Data excerpts
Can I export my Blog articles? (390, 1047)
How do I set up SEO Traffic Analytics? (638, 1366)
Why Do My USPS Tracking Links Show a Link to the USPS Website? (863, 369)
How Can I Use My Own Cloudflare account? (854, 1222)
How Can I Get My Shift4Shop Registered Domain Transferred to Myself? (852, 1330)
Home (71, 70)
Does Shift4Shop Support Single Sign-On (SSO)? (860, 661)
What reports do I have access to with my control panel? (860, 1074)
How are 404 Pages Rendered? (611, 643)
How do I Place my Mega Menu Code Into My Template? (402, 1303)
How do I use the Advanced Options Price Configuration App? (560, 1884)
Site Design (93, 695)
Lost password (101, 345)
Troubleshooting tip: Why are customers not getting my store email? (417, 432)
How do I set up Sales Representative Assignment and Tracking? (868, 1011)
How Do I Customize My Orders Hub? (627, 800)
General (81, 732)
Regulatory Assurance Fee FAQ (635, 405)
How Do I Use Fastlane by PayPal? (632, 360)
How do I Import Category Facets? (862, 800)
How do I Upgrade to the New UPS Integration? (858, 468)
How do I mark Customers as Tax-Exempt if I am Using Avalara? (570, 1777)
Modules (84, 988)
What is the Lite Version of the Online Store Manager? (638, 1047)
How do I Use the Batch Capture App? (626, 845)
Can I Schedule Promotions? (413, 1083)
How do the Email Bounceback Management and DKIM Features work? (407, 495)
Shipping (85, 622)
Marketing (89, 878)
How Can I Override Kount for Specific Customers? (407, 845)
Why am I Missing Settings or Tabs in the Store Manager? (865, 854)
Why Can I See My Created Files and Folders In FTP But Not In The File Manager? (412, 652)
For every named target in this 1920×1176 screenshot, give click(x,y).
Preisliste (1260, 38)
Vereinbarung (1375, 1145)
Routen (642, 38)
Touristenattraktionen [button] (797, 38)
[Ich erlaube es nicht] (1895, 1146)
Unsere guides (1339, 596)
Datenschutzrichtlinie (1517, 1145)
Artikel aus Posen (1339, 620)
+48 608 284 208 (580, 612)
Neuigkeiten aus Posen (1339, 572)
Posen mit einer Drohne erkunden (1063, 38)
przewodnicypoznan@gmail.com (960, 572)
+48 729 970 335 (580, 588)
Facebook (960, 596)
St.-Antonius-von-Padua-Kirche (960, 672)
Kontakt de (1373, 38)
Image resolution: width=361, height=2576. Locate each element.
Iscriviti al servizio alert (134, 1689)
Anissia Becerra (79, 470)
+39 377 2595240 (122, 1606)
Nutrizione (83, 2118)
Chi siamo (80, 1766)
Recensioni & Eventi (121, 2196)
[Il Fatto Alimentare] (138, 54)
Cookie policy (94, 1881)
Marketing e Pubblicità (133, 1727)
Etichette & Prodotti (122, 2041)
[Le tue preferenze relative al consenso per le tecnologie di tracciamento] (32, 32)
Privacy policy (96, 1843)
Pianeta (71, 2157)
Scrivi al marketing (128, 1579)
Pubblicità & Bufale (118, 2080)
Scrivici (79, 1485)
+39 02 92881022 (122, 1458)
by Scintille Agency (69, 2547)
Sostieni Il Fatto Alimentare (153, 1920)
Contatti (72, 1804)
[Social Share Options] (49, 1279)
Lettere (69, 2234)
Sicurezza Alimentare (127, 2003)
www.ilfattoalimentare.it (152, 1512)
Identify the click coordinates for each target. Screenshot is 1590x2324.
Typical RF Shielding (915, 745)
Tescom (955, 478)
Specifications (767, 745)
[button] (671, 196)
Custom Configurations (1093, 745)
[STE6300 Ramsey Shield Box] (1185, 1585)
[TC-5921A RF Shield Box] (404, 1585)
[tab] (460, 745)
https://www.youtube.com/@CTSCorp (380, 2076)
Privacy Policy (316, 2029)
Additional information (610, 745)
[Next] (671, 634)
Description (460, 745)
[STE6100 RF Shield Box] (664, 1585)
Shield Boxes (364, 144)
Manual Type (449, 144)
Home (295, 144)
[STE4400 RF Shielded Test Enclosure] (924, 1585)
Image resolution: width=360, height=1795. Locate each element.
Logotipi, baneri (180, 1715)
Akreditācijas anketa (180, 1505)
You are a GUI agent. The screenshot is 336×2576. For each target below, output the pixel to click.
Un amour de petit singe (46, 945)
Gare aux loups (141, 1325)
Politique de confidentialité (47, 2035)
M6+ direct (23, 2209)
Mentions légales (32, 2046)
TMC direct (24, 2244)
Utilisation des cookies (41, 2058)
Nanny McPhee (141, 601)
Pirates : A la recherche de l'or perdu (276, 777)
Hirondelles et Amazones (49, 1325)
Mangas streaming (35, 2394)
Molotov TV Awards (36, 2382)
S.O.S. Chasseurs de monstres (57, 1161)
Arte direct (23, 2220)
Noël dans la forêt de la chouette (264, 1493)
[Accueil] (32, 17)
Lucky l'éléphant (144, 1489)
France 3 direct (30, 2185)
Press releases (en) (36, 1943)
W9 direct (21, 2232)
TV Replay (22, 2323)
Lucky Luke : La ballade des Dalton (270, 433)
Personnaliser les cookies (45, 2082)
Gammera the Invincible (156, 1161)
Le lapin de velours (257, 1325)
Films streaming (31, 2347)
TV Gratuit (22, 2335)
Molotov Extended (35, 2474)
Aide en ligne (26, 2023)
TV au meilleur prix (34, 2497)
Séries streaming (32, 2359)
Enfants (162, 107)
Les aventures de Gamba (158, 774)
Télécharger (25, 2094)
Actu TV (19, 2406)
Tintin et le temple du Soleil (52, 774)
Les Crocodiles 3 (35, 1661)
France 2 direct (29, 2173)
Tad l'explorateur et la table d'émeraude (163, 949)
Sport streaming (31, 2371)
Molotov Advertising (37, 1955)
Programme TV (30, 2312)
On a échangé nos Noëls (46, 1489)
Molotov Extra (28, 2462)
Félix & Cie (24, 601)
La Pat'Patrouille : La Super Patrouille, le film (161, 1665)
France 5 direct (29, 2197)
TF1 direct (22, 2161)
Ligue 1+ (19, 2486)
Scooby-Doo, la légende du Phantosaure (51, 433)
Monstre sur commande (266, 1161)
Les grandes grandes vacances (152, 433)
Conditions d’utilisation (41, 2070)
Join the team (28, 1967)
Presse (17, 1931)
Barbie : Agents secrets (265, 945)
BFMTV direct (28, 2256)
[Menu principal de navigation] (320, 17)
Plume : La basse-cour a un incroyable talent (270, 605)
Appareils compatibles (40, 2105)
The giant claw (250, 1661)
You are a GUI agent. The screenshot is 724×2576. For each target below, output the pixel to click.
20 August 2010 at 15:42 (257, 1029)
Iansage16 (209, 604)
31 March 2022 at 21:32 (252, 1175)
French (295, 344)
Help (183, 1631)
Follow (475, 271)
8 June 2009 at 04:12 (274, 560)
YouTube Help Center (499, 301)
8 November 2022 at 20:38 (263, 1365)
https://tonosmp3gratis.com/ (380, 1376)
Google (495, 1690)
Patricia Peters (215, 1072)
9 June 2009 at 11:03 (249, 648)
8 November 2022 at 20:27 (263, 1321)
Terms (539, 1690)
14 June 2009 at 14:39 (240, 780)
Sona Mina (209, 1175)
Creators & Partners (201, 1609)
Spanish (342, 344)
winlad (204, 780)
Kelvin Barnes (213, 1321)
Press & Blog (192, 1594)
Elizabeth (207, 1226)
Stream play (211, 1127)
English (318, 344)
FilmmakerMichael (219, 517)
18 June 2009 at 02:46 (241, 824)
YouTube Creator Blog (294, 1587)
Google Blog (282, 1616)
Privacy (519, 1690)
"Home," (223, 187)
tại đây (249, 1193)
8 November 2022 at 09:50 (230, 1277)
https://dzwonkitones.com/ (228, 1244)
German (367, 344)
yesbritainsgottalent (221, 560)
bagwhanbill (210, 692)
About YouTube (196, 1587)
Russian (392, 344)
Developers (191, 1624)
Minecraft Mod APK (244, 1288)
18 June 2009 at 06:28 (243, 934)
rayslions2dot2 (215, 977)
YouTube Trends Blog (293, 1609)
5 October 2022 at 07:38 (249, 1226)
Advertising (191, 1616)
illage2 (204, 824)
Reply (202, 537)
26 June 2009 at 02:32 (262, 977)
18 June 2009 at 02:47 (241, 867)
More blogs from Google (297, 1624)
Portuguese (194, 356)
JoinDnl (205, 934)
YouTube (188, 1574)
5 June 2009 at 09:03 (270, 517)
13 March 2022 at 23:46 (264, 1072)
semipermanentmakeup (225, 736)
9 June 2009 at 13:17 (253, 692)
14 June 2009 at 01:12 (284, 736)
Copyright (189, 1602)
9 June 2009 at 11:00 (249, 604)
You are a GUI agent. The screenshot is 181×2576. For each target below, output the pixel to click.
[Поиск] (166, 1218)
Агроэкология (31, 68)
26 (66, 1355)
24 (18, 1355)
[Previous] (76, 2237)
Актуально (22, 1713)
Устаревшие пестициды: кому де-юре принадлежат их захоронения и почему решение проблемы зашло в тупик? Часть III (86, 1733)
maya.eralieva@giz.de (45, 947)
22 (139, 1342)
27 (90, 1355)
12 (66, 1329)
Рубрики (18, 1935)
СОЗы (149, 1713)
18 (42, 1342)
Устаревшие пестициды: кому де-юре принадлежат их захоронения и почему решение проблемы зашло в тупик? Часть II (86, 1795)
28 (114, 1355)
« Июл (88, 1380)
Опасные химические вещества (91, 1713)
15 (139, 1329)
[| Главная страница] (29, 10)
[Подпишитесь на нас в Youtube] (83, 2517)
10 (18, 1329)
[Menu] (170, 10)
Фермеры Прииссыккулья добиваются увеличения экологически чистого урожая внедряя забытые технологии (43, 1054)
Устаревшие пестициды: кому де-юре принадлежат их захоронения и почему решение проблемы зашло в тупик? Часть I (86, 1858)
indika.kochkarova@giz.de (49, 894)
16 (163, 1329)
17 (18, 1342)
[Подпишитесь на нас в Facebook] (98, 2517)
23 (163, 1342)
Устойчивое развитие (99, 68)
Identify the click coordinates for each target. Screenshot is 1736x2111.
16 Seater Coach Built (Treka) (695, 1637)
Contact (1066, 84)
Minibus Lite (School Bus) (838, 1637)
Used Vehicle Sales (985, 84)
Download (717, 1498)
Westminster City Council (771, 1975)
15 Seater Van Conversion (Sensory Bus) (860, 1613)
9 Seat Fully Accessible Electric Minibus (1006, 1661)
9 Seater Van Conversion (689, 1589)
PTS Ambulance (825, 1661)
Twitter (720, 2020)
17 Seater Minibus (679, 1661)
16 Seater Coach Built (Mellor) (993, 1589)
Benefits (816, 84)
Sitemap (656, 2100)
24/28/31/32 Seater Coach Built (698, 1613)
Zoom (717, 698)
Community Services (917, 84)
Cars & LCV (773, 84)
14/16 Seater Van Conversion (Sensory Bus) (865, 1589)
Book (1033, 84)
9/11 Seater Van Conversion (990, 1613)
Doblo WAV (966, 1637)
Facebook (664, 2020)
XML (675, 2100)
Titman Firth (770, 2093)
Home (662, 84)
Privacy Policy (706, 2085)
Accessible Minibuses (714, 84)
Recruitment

▶ **WORK INSTRUCTION**
Please copy the line that contains "9/11 Seater Van Conversion (990, 1613)" and each line after it through the end of the records, exactly, and no other lines.

▶ **RESULT**
9/11 Seater Van Conversion (990, 1613)
Doblo WAV (966, 1637)
Facebook (664, 2020)
XML (675, 2100)
Titman Firth (770, 2093)
Home (662, 84)
Privacy Policy (706, 2085)
Accessible Minibuses (714, 84)
Recruitment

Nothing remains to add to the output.